Government Mulls Issuing Sovereign Bonds

Cambodia is considering offering sovereign bonds to raise more revenue for the national budget and move away from its dependence on overseas aid, a senior central bank official said Sunday.

National Bank of Cambodia director-general Nguon Sokha said the Ministry of Economy and Finance was currently looking at other countries’ experiences with bond markets and was seeking outside help to issue the government’s first bonds.

By issuing sovereign bonds, governments can raise money from international investors that are usually paid back with interest at the end of a fixed term.

“We are at the early stages of seeing what other countries do, we have to build capacity. It’s not yet come to decide what type, what denomination it is,” Ms. Sokha said. “There are some technical issues and there are some political issues,” she added.

Ms. Sokha said there was no set date for when bonds might be issued, but officials were working on the plan with help from the Asian Development Bank (ADB) and members of the Asean+3 group, which includes China, Japan and South Korea.

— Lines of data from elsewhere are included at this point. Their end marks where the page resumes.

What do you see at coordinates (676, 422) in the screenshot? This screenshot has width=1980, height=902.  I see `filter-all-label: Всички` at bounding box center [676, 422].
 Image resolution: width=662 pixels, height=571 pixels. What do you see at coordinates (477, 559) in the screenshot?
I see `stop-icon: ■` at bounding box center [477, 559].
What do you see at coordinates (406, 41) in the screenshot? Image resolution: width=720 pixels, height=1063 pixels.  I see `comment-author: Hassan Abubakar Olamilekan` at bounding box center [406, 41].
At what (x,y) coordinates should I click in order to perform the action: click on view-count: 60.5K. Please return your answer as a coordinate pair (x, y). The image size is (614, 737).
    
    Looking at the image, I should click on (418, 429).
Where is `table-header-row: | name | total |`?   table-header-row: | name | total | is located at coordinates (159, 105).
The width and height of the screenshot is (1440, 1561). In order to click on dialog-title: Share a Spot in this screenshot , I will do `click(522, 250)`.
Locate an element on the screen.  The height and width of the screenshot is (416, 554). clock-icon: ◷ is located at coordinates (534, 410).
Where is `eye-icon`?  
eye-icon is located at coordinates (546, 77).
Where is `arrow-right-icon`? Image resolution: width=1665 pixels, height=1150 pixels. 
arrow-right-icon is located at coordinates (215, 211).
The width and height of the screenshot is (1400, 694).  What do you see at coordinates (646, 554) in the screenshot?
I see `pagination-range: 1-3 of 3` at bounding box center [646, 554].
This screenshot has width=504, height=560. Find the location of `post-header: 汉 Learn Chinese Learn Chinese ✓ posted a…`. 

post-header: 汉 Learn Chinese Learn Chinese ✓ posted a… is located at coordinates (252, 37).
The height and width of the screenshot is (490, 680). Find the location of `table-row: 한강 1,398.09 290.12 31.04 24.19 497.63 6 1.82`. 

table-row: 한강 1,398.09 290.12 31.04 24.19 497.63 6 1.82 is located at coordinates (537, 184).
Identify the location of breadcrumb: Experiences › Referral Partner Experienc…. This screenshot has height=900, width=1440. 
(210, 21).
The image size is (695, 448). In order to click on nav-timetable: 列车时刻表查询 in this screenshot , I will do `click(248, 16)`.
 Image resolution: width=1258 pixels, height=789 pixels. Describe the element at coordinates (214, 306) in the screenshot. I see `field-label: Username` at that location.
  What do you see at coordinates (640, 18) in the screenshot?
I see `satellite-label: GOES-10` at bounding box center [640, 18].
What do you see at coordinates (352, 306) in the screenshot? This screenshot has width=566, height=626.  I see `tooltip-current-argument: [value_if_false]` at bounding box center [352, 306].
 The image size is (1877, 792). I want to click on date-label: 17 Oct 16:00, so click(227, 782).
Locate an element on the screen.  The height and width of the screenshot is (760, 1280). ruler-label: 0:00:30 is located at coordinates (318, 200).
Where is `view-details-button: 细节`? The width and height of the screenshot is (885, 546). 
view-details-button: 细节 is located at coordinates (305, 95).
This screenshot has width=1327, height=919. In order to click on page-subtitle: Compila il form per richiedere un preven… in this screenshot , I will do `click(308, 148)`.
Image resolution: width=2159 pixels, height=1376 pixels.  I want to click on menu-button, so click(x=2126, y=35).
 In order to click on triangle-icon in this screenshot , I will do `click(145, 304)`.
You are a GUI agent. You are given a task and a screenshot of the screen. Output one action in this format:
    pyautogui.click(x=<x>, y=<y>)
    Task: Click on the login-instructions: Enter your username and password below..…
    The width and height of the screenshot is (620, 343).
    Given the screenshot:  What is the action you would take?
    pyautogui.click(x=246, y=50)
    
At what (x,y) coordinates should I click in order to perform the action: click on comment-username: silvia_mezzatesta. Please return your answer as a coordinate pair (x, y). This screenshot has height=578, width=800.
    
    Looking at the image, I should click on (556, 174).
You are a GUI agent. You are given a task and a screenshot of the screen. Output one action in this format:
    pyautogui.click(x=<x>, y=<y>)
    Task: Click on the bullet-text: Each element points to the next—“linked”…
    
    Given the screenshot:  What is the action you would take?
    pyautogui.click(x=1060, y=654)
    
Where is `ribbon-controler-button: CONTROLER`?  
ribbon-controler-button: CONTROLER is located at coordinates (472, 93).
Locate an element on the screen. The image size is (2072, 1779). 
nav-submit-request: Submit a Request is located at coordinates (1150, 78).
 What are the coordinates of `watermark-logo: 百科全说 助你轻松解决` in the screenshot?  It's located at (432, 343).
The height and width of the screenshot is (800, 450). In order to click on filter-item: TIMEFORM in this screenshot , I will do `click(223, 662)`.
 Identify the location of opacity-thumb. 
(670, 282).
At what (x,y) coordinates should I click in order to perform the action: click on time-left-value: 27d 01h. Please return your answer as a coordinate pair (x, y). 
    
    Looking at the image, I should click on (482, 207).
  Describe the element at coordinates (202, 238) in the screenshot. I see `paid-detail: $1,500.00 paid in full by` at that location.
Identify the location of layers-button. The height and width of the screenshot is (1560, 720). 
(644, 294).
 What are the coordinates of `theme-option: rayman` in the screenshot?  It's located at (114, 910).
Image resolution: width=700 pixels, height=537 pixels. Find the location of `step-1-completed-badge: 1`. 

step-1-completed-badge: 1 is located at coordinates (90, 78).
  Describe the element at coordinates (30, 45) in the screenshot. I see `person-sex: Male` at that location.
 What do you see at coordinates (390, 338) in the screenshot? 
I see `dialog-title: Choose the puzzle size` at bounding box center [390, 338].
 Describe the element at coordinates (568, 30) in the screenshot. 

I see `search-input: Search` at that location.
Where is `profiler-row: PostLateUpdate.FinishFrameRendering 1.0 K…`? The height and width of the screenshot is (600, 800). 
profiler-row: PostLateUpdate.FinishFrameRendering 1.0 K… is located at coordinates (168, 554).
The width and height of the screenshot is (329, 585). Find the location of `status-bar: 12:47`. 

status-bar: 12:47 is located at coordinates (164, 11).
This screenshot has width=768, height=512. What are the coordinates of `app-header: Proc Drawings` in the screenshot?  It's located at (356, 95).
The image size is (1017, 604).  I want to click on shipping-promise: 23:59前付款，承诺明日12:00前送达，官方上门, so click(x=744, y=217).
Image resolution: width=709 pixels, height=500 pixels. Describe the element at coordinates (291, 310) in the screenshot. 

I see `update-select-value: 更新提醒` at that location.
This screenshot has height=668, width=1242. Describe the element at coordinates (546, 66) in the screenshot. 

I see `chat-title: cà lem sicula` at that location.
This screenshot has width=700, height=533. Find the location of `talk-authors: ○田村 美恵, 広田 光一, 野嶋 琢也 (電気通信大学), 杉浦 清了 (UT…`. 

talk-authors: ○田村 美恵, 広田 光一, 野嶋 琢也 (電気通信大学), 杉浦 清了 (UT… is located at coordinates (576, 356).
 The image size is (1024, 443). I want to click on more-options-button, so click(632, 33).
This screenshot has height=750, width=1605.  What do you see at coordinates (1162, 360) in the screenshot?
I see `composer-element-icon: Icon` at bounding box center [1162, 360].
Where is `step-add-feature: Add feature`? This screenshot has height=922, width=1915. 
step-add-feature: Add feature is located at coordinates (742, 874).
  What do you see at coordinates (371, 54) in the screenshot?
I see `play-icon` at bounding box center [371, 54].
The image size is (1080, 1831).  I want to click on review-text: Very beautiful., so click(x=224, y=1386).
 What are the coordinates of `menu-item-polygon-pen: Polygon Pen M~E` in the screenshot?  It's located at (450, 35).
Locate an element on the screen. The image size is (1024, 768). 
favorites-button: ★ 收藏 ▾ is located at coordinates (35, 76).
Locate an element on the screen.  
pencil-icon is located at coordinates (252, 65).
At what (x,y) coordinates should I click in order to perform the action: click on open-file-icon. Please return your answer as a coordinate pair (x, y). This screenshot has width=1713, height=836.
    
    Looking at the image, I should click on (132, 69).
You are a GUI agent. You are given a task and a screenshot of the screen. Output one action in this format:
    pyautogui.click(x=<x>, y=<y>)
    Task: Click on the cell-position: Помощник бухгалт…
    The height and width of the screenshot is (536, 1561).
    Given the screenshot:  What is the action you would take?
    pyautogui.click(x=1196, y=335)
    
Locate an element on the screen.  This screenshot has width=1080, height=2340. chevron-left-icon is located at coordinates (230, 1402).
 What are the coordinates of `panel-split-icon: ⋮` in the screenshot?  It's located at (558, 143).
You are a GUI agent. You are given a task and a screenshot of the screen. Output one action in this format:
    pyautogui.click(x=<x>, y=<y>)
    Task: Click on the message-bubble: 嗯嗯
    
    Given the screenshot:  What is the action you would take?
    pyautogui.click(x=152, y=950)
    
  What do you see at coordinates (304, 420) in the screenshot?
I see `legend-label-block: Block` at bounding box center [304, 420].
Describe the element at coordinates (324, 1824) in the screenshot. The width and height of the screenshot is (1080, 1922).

“The government have not reached the decision,” Ms. Sokha said, adding there was a number of different ways the move to issue bonds could work.

“It [issuing bonds] is [for] different purposes, for example some countries issue short-term securities for budget management purposes and some countries issue longer-term, or they issue for financing certain projects.”

She said that while the government did not urgently need to raise funds at present, the possibility was being looked at as a future contingency, especially as the country becomes wealthier.

Cambodia is set to graduate this year or next to a lower middle-income country, but still qualifies for overseas development assistance and concessional loans from international institutions.

“For the long-term financing, we cannot really survive on development assistance,” Ms. Sokha said.

ADB senior country economist Peter Brimble said the bank would aid the government on potentially issuing bonds, as part of ongoing assistance it provides to the Finance Ministry.

He said the move was a positive step toward creating more “fiscal space”—in other words, enabling the government to spend more money.

“I think it is sensible for the government to look at the alternatives [to development assistance], in the bond market, public-private partnerships [or] increasing tax revenues,” he said.

He also said it could help toward the government’s stated aim of moving the economy away from the dollar, if the riel was the chosen denomination of the bonds.

Although Cambodia does not currently issue sovereign bonds, it has been assessed recently by credit ratings agencies. The most recent assessment by Moody’s gave the country a stable but high-risk “B2” rating, which means Cambodia is deemed to have “very low economic resiliency.”